The more time a player spends in the NFL, the easier (I use that term loosely) things tend to become for them from a mental aspect.
According to new Pittsburgh Steelers’ quarterback Mitch Trubisky, that’s one area of his game he feels has improved greatly in his five seasons in the NFL. Appearing on “Movin’ the Chains” on Sirius-XM Channel 88 with co-hosts Jim Miller and Pat Kirwan Friday, Trubisky talked about his growth as a player overall, where he’s made the most improvement overall and why he feels confident heading into this season
“I would have to say just on field processing, how to eliminate things on the field, just going through your read quicker, and going to the best spot with the ball. I would say that’s what I improved in since I left there,” Trubisky told Miller and Kirwan regarding where he feels he’s grown the most at, according to audio via Sirius-XM. “Accuracy is a part of that as well. And then, just the mental side, regaining confidence and believing in my abilities again through that year in Buffalo helped me. But I would just say, the preparation throughout the week and what we did in Buffalo, it just allows you to process on the field quicker. So you’re able to get the football out quicker and get through the best spot with what the defenses giving you.”
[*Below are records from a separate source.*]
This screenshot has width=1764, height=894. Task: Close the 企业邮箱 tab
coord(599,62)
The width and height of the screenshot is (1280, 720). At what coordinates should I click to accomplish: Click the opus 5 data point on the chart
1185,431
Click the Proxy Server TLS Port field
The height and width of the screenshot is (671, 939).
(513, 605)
One of the main knocks on Trubisky coming out of North Carolina in 2017 was his struggles identifying where the blitz was coming from, and where to attack defenses overall on hot reads. Add in the pocket awareness issues and dependency on playing in a shotgun-heavy system at North Carolina, and it led to struggles in Chicago.
Now, with five full seasons under his belt in the NFL, Trubisky believes he has better awareness in the pocket, can work through reads much quicker, and has an understanding of how to process what’s happening on the field in front of him.
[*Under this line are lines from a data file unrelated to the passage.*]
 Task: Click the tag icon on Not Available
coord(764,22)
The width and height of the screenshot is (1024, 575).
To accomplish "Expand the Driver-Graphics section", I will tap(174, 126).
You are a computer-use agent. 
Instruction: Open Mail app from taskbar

That, along with figuring out how to be a leader at the quarterback position, gave the North Carolina product a significant learning curve in the NFL, one that wasn’t helped by the constant coaching changes on the offensive staff in Chicago, and some of the square peg, round hole things former Bears’ head coach Matt Nagy tried to push with Trubisky.
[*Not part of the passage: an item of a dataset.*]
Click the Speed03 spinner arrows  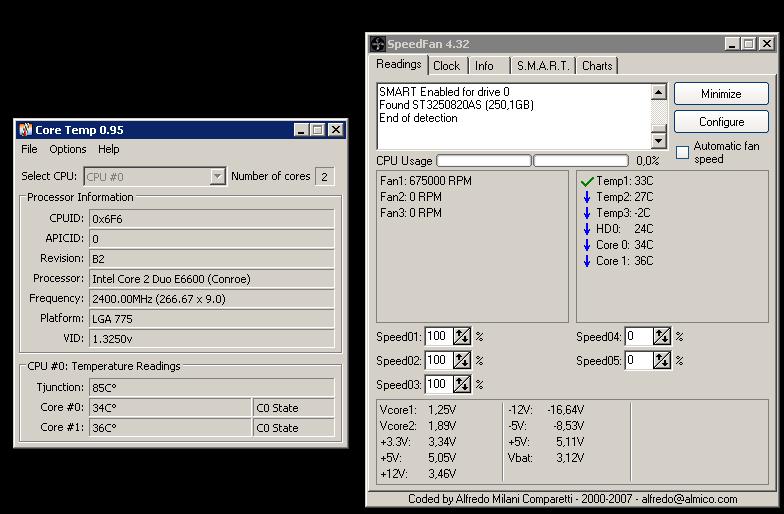(x=462, y=384)
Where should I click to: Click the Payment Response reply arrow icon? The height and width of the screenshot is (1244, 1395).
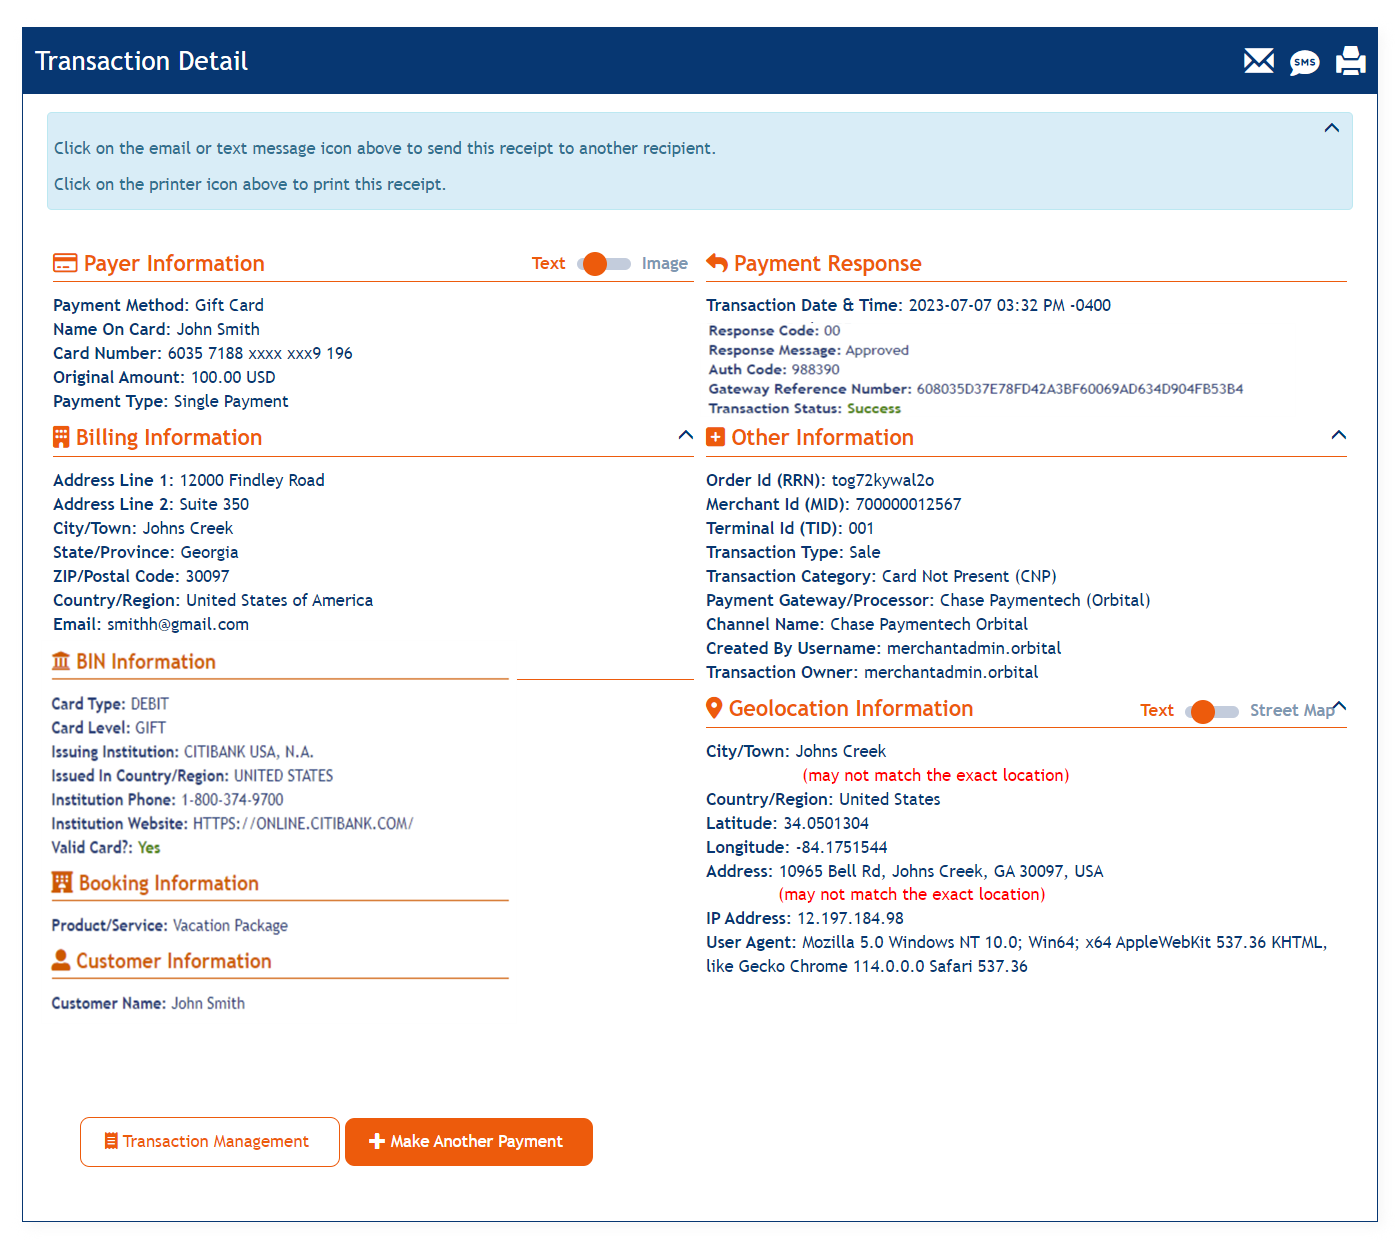tap(717, 263)
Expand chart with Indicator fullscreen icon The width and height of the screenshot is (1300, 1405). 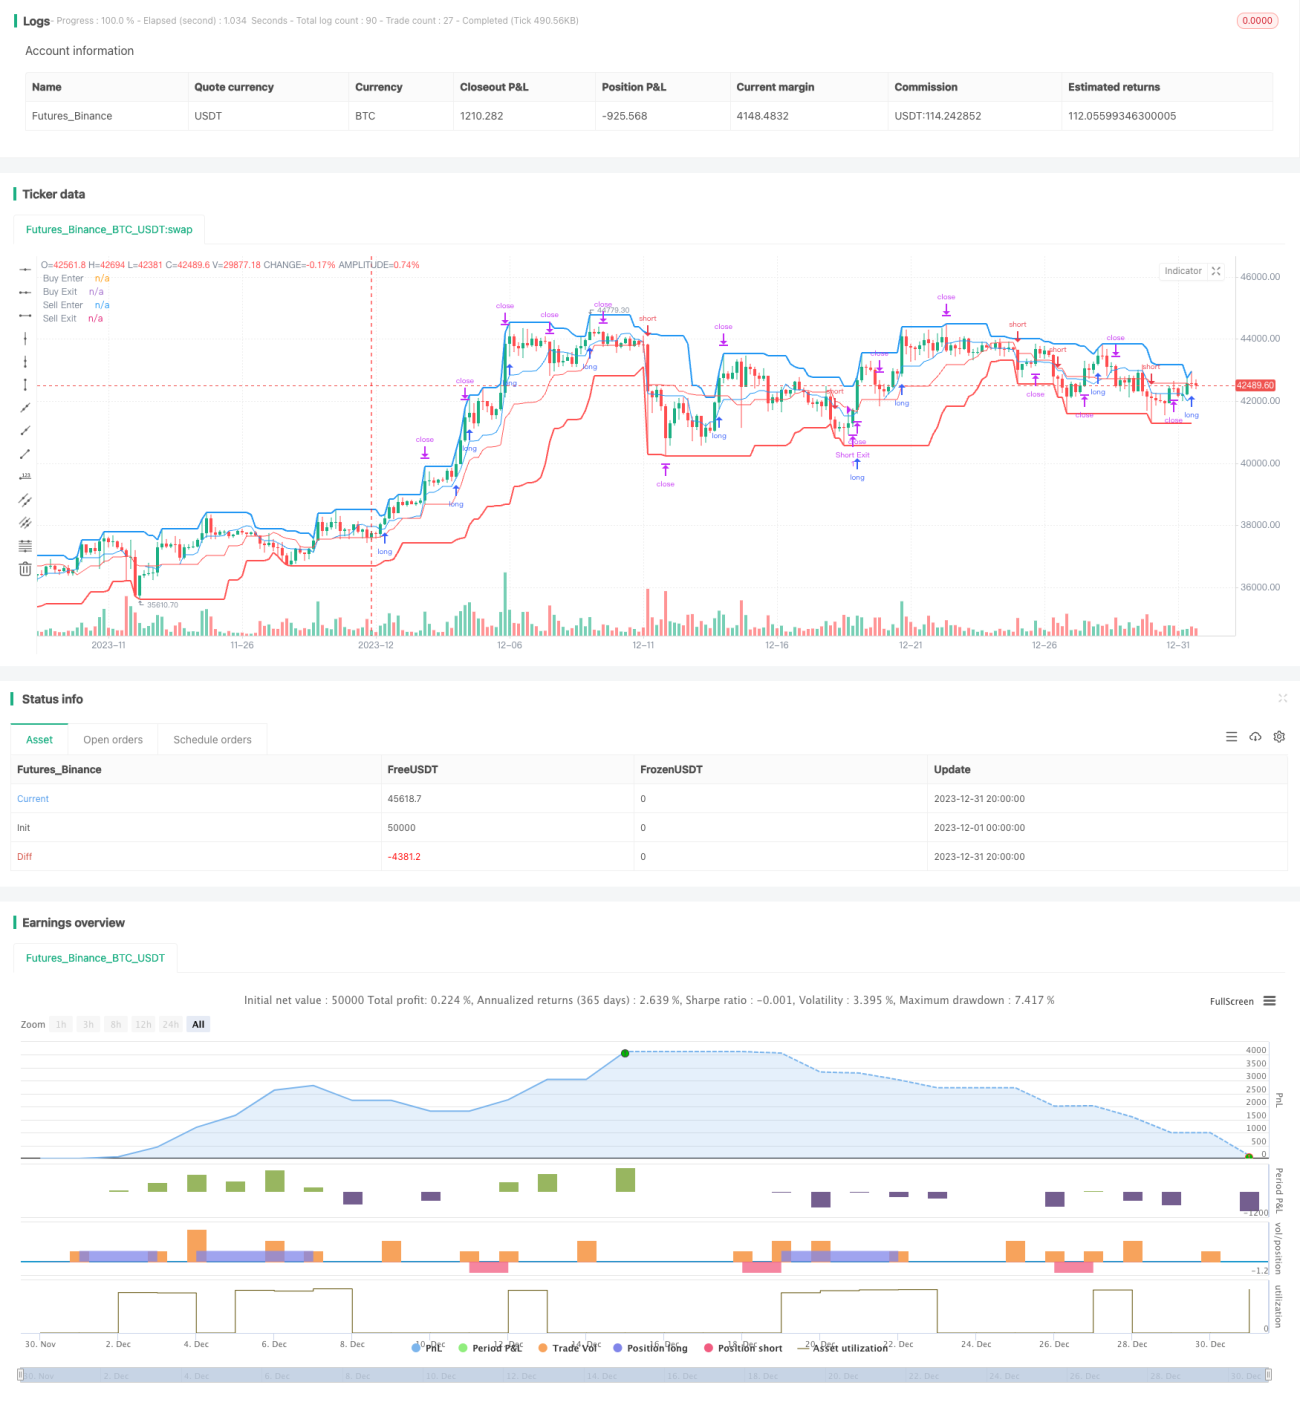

The difficult experience in Chicago helped shape Trubisky though, as did the reset last season in Buffalo, leading to him landing in Pittsburgh and an organization that hopes a relatively cheap investment in a high pedigree guy pays off in a big way.
“I would say it’s a combination of everything. There’s so much that goes into the quarterback position that people don’t realize being a leader of the football team, learning a new offense protections at the line of scrimmage, getting the play call in and uh, going through the audibles at the line of scrimmage. So there’s a lot,” Trubisky said to Miller and Kirwan. “And I think just over time and now being in three, three or four offenses, and the next time you go to learn a new offense, you’re just able to pick it up quicker because you have study habits and, and ways of learning things faster.
“And then you also just over time, experience everything you pick up from each destination, whether it be Chicago or Buffalo. I take those things with me, all those lessons and everything I’ve learned, just to be a better football player,” Trubisky added. “So I’ve learned a ton and I just feel like I’m way more experienced and everything I went through was for a reason. And it’s led me here to Pittsburgh.”
How much better of a quarterback or leader that time in Buffalo and the experience in Chicago made him remains to be seen, especially after he played 38 snaps last season behind Josh Allen.